Solution: Let the trowing point (surface of ground) be the origin. Between origin and the point with known values $h=4\,<\rm>$, $t=2\,<\rm>$ one can write down the kinematic equation $\Delta y=-\frac 12 gt^<2>+v_0\,t$ to find the initial velocity as\begin
\Delta y=-\frac 12 gt^<2>+v_0\,t\\40=-\frac 12\,(10)(2)^<2>+v_0\,(2)\\\Rightarrow v_0=30\,<\rm>\end
Now we are going to find the times when the rock reaches the height $40\,<\rm>$ (Recall that when an object is thrown upward, it passes through every point twice). Applying the same equation above, we get \begin
\Delta y=-\frac 12 gt^<2>+v_0\,t\\40=-\frac 12\,(10)t^<2>+30\,t\end
Rearranging and solving for $t$ using quadratic formula, two times are obtained i.e. $t_1=2\,<\rm>$ and $t_2=4\,<\rm>$. The greatest height is where the vertical velocity becomes zero so we have \begin
v_f^<2>-v_i^<2>=2(-g)\Delta y\\0-(30)^<2>=2(-10)\Delta y\\\Rightarrow \Delta y=45\,<\rm>\end
Thus, the highest point located $H=45\,<\rm>$ above the ground.

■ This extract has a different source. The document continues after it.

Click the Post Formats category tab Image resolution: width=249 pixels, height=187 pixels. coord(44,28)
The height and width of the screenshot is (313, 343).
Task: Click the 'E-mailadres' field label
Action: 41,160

Problem (58): A ball is launched with an initial velocity of $30\,<\rm>$ vertically upward. How long will it take to reaches $20\,<\rm>$ below the highest point for the first time? (neglect air resistance and assume $g=10\,<\rm>$).
Solution: Between your resource (facial skin top) together with highest area ($v=0$) apply enough time-separate kinematic picture below to discover the greatest height $H$ the spot where the baseball are at.\initiate
v^<2>-v_0^<2>=-2\,g\,\Delta y\\0-(30)^<2>=-2(10)H\\\Rightarrow H=45\,<\rm>\end
Practice Problem (59): A rock is thrown vertically upward from a height of $60\,<\rm>$ with an initial speed of $20\,<\rm>$
The point $20\,<\rm>$ below $H$ has height of $h=45-20=25\,<\rm>$. The time needed for reaching that point is obtained as\begin
\Delta y=-\frac 12\,g\,t^<2>+v_0\,t\\25=-\frac 12\,(10)\,t^<2>+30\,(t)\end
Solving for $t$ (using quadratic formula), we get $t_1=1\,<\rm>$ and $t_2=5\,<\rm>$ one for up way and the second for down way.